As another example of static operators, the following operator maps each pair of types X and Y to a unique type X → Y, intended to represent mappings from X to Y or attributes of type X with target type Y:

    ["X" : type; "Y" : type]
    X "→" Y : type
Similarly, the following static operator maps each combination of an object or value x of some type X and an attribute a of this type with some target type Y to a unique variable with content type Y:
    ["X" : type; "Y" : type; "x" : X; "a" : X → Y]
    x "." a : Y?
These operators can be used to define flexibly extensible data structures, e. g.:
    "Person" : type;
    "name" : Person → string;
 
    "p1" : Person;
    "p2" : Person;
    p1.name = "Alice";
    p2.name = "Bob";
    print p2.name;
 
    "father" : Person → Person;
    p1.father = p2;
 
    print p1.father.name
Because every parameterless static operator has a unique result value, Person denotes a unique type, name denotes a unique attribute with type Person → string, and p1 and p2 denote unique objects of type Person. According to the definition of the dot operator, the subexpression p1.name returns a unique variable with type string?, which is assigned the string literal "Alice". Likewise, p2.name returns another unique variable with type string?, which is assigned the string literal "Bob". Generally speaking, for every person object p, p.name returns a different unique variable with type string?, which can be used to store the name of person p. On the other hand, because a static operator always returns the same value when being applied to the same operand value(s), repeated invocations of p.name for the same person p will always return the same variable. Therefore, printing (the content of) the variable returned by p2.name will print the string Bob that has been previously assigned to this variable.

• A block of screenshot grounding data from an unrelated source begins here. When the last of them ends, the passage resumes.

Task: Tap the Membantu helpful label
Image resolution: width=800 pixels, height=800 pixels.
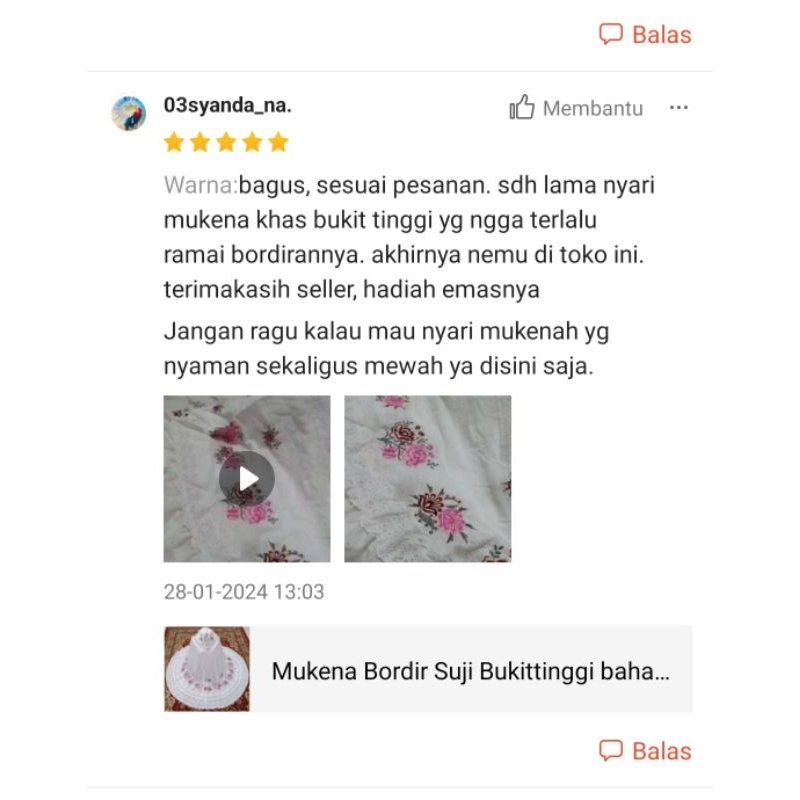Action: pyautogui.click(x=593, y=108)
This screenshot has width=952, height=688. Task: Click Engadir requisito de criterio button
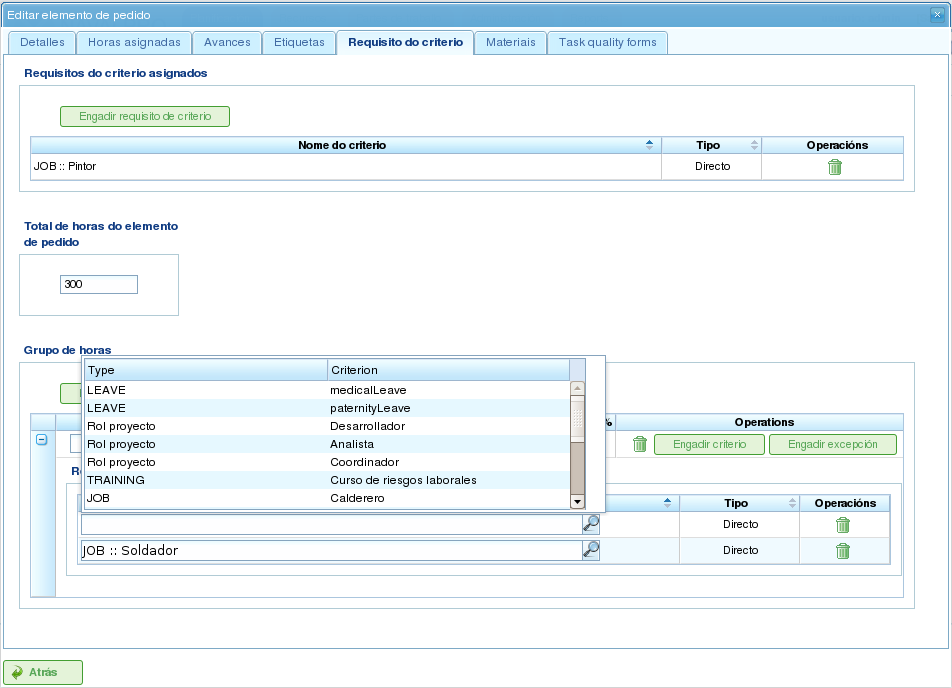tap(145, 116)
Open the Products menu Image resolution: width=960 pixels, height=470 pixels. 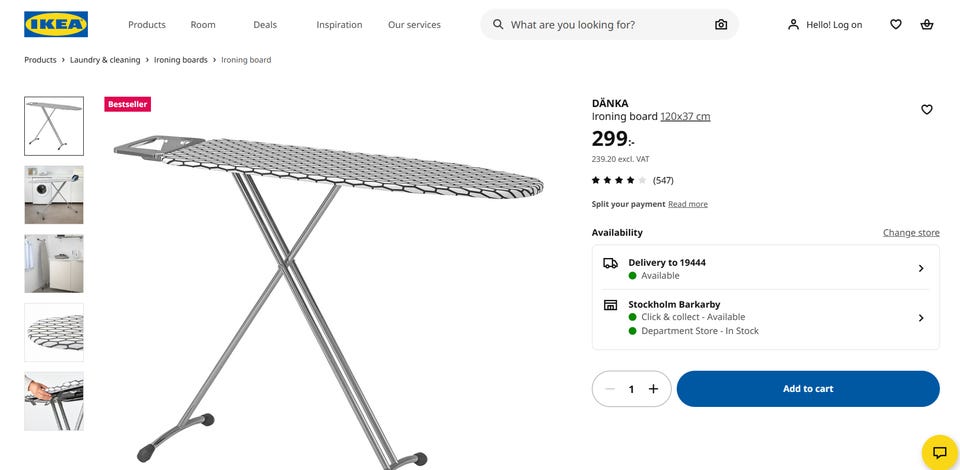pyautogui.click(x=147, y=25)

Similarly, father denotes a unique attribute with type Person → Person, and thus p1.father returns a unique variable with type Person?, which is assigned the value (returned by the operator) p2. Therefore, printing p1.father.name will also print Bob.

As the example demonstrates, it is not necessary to define the attributes of a type all at once, because it is always possible to add new attributes later on. Therefore, data types defined that way are not “closed” like records, structs, or classes in most other languages, but “open” for modular, incremental extensions, just like “open types” in the predecessor project APPLEs.

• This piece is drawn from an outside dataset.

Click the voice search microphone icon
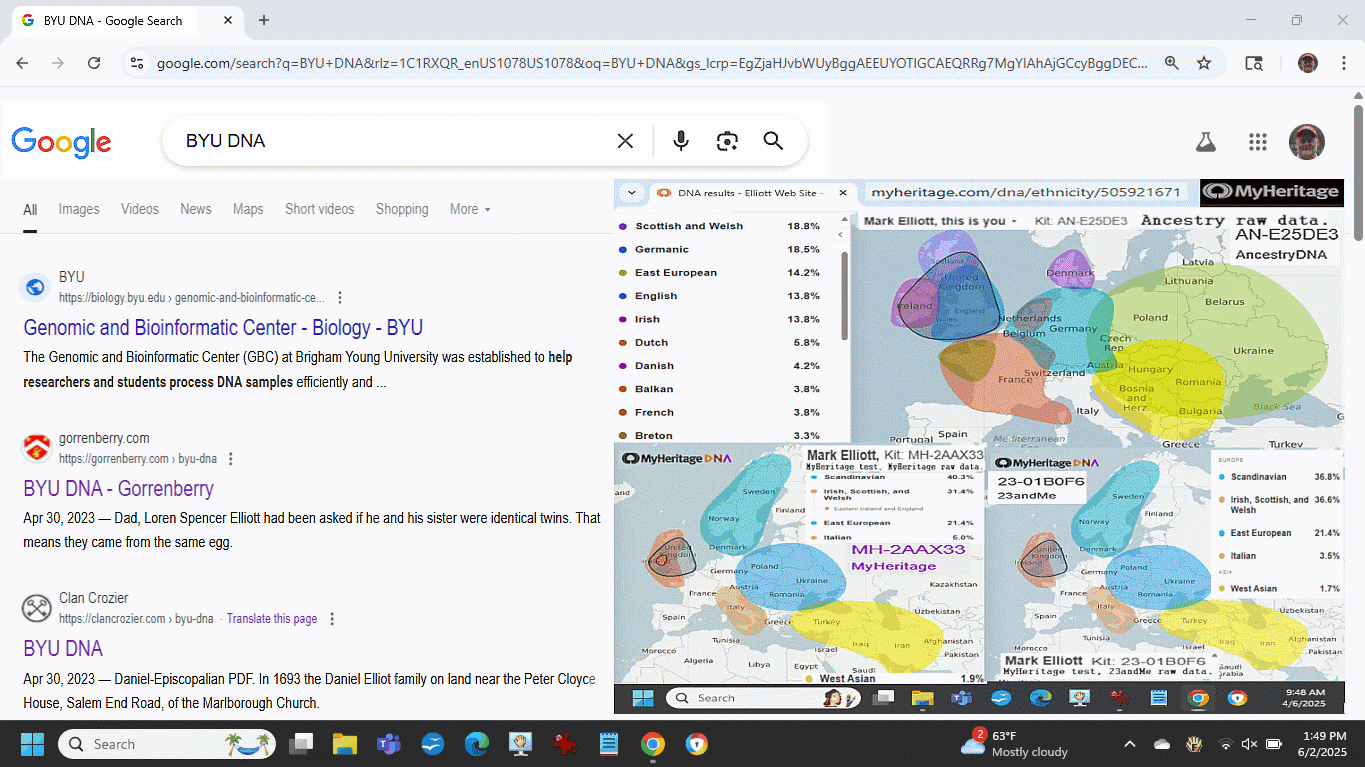The height and width of the screenshot is (767, 1365). tap(681, 141)
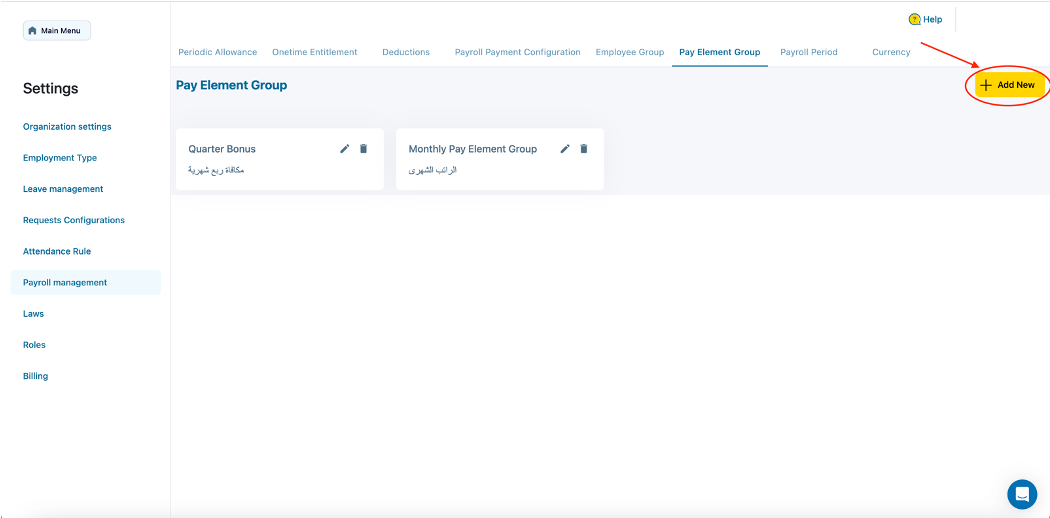Open the Currency tab

[x=891, y=52]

Because a newly created variable that has not been assigned any value yet contains nil, querying an attribute of an object that has not been assigned yet (e. g., p2.father) also returns nil. Likewise, querying an attribute of a nil object (e. g., p2.father.father) returns nil.

Natural Language Gimmicks

If one does not like the dot operator for accessing attributes, one might define arbitrary other operators possessing the same behaviour, e. g.:

    ["X" : type; "Y" : type; "x" : X; "a" : X → Y]
    x "'s" a : Y?
    { x.a };
 
    ["X" : type; "Y" : type; "x" : X; "a" : X → Y]
    "the" a "of" x : Y?
    { x.a }
Using these operators, one might write, e. g., print the name of p1's father instead of print p1.father.name.

It is also possible to define constructor-like operators with arbitrary syntax, e. g.:

    ["name" : string]
    "new" "person" "with" "name" name : Person
    {
        "p" : Person;
        p.name = name;
        p
    };
 
    "p3" := new person with name "Claire"

Sequences

For some type T, the type T* denotes sequences with element type T, in the same way the Kleene closure Σ* denotes the set of all finite sequences (or “words”) of elements from the set Σ.

The type string that has been used in “Substrings” is actually just a synonym for char*, i. e., it denotes sequences of characters, and the operators for strings mentioned there can be used for other types of sequences, too.

More specifically, for elements x and y of some type T, sequences s and t of the corresponding sequence type T*, and an int value i:

By combining the first two comma operators, sequences can be easily constructed by enumerating their elements, e. g., 2, 3, 5, 7. In this expression, the first comma combines the int values 2 and 3 into a sequence of type int*, while the other commas append the int value 5 resp. 7 to the previously constructed sequence. (The expression is unambiguous, because the operators are left-associative.) An empty sequence s can be obtained by a constant declaration "s" : T*, and a one-element sequence can then be constructed as s, x or x, s.

The concatenation of two sequences is not provided by another overloaded comma operator, because then s, t would be ambiguous: It could mean the concatenation of s and t returning a sequence of the same type T*, or it could mean the combination of s and t into a two-element sequence of type T**. In particular, this ambiguity would arise for strings, e. g., "hello", "world", because strings are sequences of characters.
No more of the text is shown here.